■ **TRECHO DO TEXTO**
Resolução da Assembleia Legislativa da Região Autónoma da Madeira n.º 7/2016/M
Proposta de lei à Assembleia da República - Alteração ao Código de Processo Civil e ao Código de Procedimento e de Processo Tributário
A crise económica que afeta a Europa, em especial os países do Sul da Europa e em particular Portugal, tem tido profundas consequências sociais, cujas dimensões e alcance, esperamos, tenham atingido o seu extremo.
O sobre-endividamento das pessoas singulares é uma realidade ou fenómeno recente das sociedades contemporâneas, com crescimento acentuado nas últimas décadas, também em Portugal. Este fenómeno começa por ter subjacente, por um lado, um aumento do consumo das famílias, em resultado de uma maior facilidade na concessão de crédito por parte dos bancos e das entidades financeiras, nomeadamente em virtude de uma forte promoção da concessão de crédito para aquisição de habitação própria e, por outro, uma diminuição da poupança das famílias.
A dimensão ou o nível de endividamento das famílias portuguesas é dos mais elevados na União Europeia (UE), como nos dá conta um documento de informação de 2010 para o Parlamento Europeu, embora a par de outros países como a Irlanda, a Espanha, o Reino Unido, o Chipre e a Dinamarca.

■ **TAREFA PROPOSTA 1**
Reescreva a parte do texto sobre o endividamento das famílias que começa nas palavras "A dimensão ou" e vai até "e a Dinamarca.", trocando "Parlamento Europeu" por "Conselho da União Europeia".
■ **TAREFA PROPOSTA 2**
Dê continuidade à resolução sobre o sobre-endividamento das famílias a partir da última frase apresentada.

■ **EXTRATO DE REGISTROS**
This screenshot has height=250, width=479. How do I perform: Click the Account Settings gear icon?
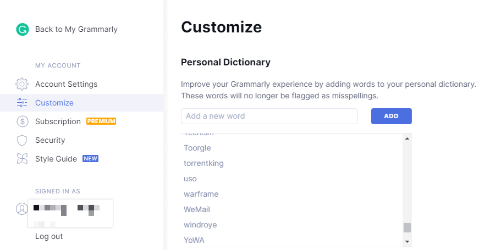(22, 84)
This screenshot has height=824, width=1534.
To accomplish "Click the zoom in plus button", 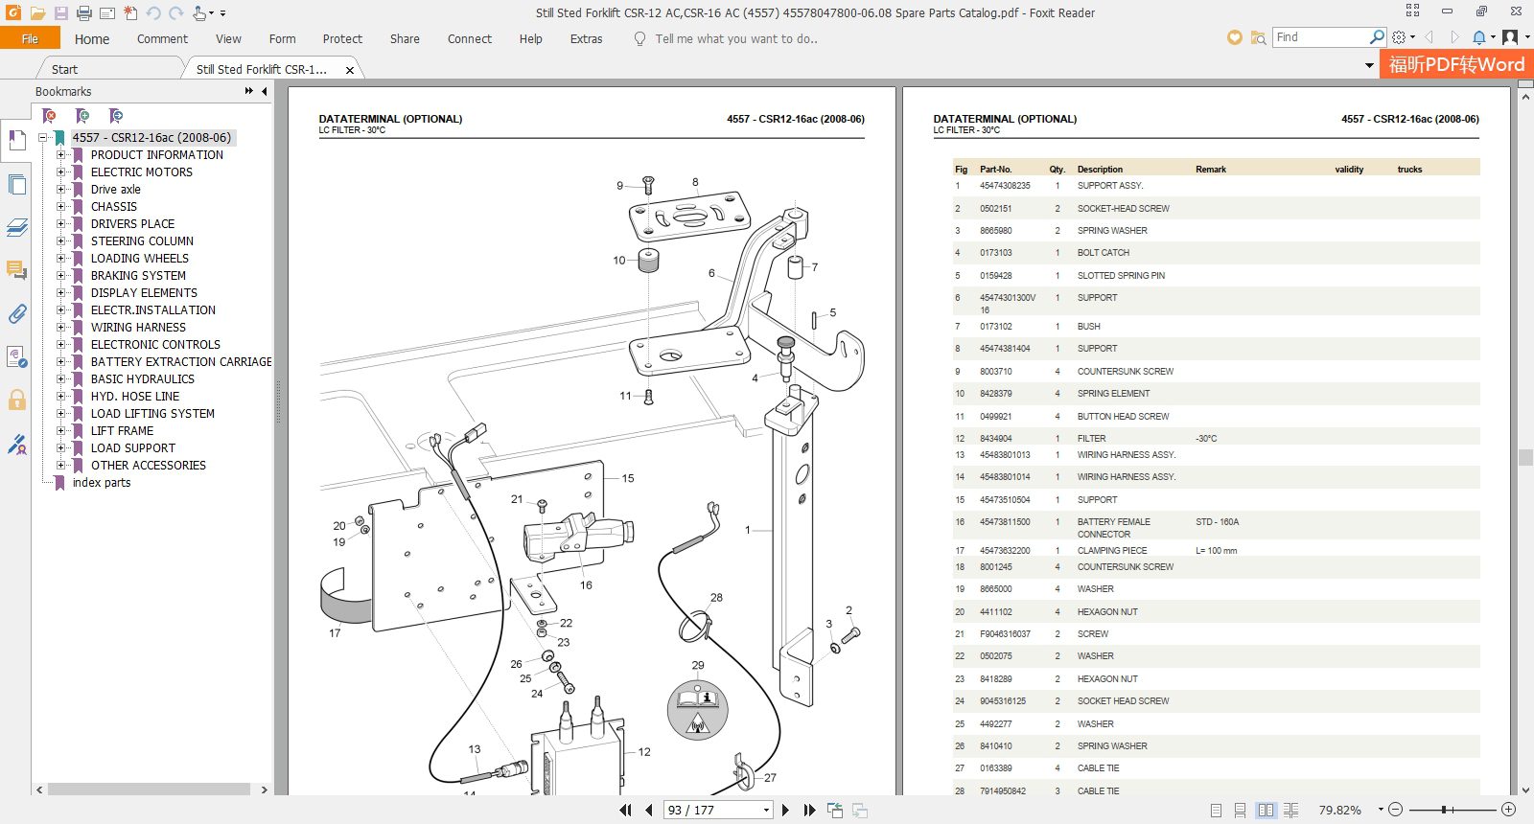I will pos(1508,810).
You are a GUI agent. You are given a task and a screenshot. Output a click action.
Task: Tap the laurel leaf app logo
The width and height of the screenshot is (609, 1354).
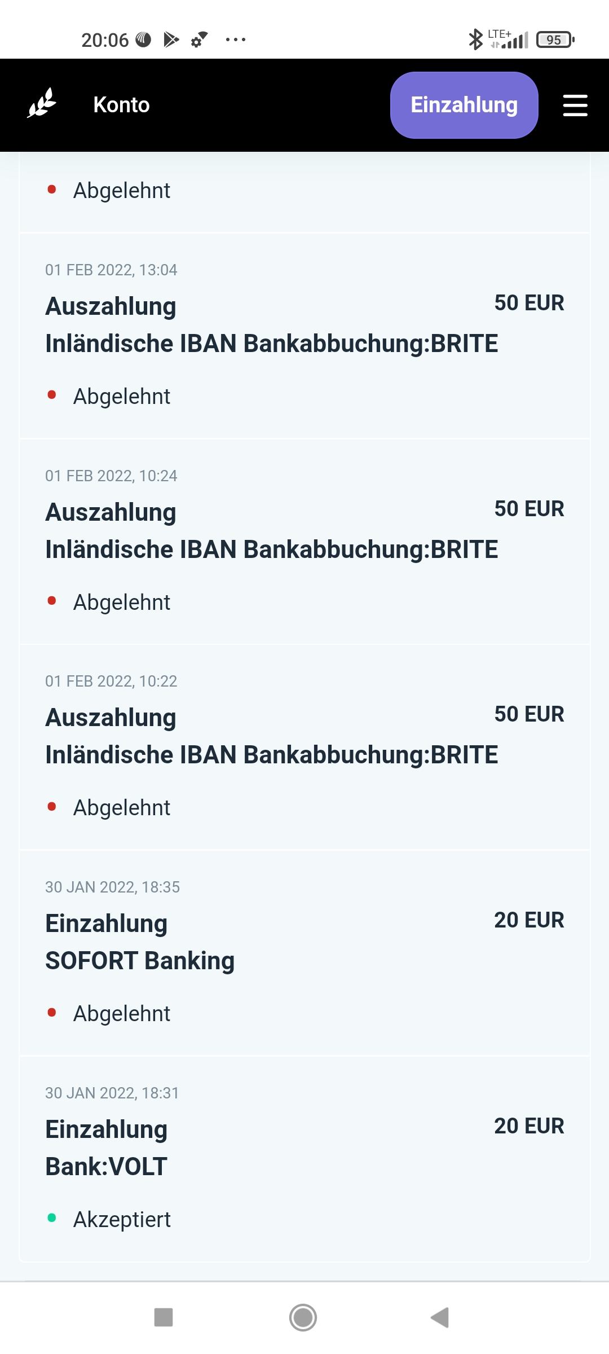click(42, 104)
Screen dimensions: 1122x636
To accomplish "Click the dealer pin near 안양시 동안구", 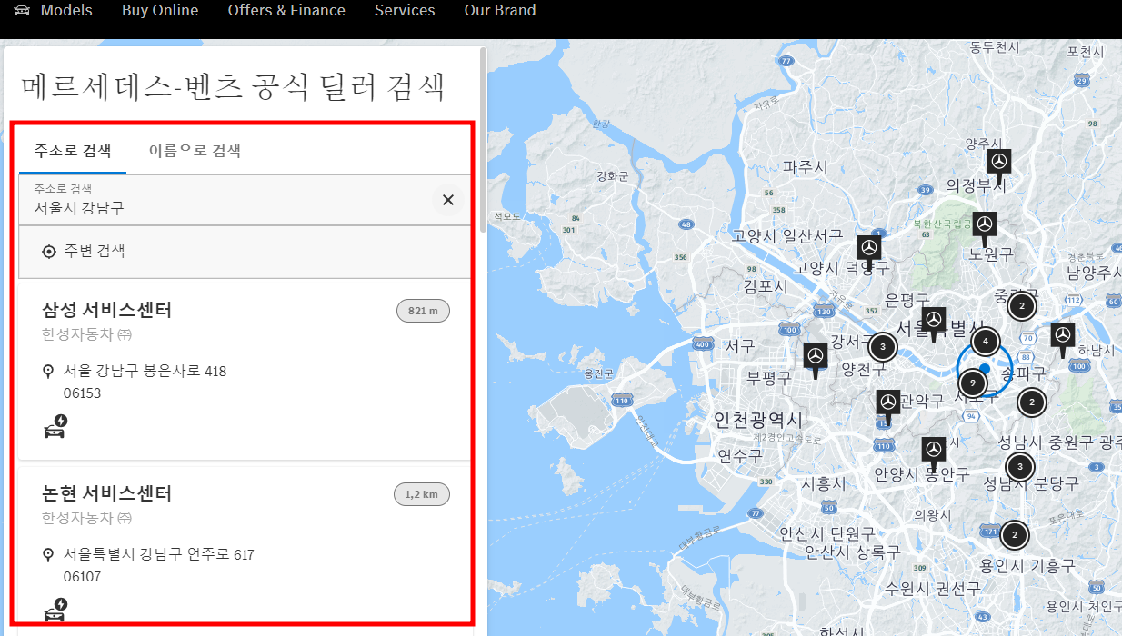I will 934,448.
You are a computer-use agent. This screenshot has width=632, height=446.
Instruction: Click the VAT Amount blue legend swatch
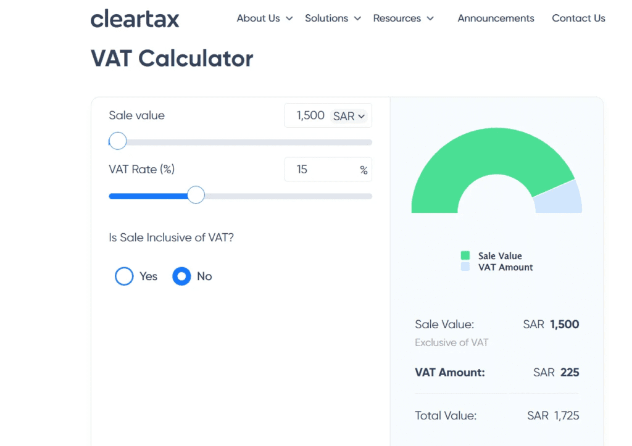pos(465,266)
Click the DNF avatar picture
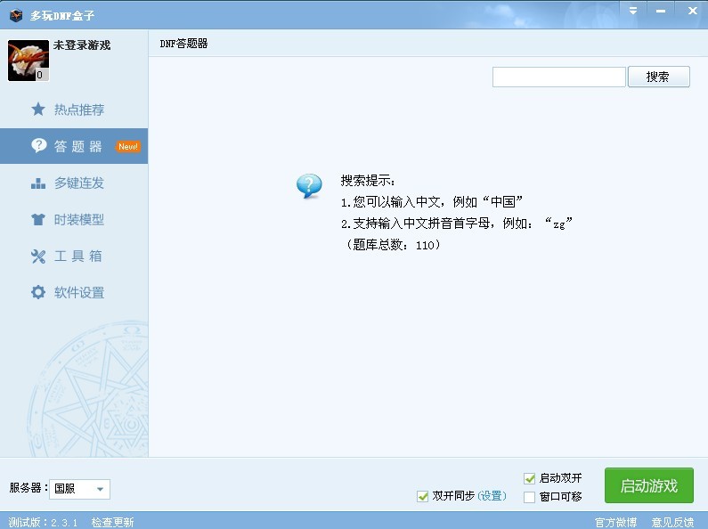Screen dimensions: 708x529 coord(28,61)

* * *

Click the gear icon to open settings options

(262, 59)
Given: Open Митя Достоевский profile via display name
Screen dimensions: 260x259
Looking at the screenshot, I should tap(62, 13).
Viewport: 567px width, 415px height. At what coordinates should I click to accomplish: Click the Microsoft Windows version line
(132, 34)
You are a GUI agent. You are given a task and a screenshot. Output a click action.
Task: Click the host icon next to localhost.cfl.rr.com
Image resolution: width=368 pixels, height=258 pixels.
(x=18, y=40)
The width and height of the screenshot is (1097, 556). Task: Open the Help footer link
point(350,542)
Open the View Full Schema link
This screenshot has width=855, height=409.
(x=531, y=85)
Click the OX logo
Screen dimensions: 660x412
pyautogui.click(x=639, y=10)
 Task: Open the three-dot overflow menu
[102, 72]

■ **RESPOSTA ESPERADA 1**
A dimensão ou o nível de endividamento das famílias portuguesas é dos mais elevados na União Europeia (UE), como nos dá conta um documento de informação de 2010 para o Conselho da União Europeia, embora a par de outros países como a Irlanda, a Espanha, o Reino Unido, o Chipre e a Dinamarca.

■ **RESPOSTA ESPERADA 2**
Mas não foram apenas estas realidades sociais, aumento do consumo e, em simultâneo, diminuição da poupança, a gerar o sobre-endividamento. Tais realidades sociais foram apanhadas como que em contraciclo por uma onda avassaladora, a profunda crise financeira e económica mundial, despoletada pela crise do subprime nos Estados Unidos da América (EUA) em 2007/2008, geradora de uma drástica contração do crédito, seguida de medidas de austeridade e consequente aumento do desemprego, o que tudo contribuiu para fazer emergir o fenómeno do sobre-endividamento. Em Portugal, por força das medidas de austeridade adotadas, do elevado nível de desemprego atingido, do encerramento de pequenas empresas e pequenos comércios familiares, das reduções (os vulgarmente denominados «cortes») nos salários e vencimentos das pessoas que exercem funções no setor público e do enorme aumento de impostos, tudo isto provocou uma acentuada perda de rendimentos por parte das famílias. Nestas circunstâncias, de mais consumo e menos poupança, a capacidade financeira de muitas famílias portuguesas estava demasiado debilitada para absorver o impacto das perdas de rendimento em consequência das crises financeira e económica e das medidas subsequentes, pelo que, naturalmente, não aguentaram esse impacto. Daí resultou o sobre-endividamento de muitas famílias, que se viram a braços com uma incapacidade estrutural de cumprir os compromissos resultantes dos créditos contraídos.
Associado aos fatores acima descritos, os números do desemprego em Portugal têm aumentado de uma forma dramática nos últimos anos. De uma taxa de desemprego média de 7,7 % em finais de 2006, com 427 800 desempregados, passámos para uma taxa de 16,9 % em finais de 2012 (um aumento de mais de 100 %), atingindo hoje um número superior a 770 000 desempregados.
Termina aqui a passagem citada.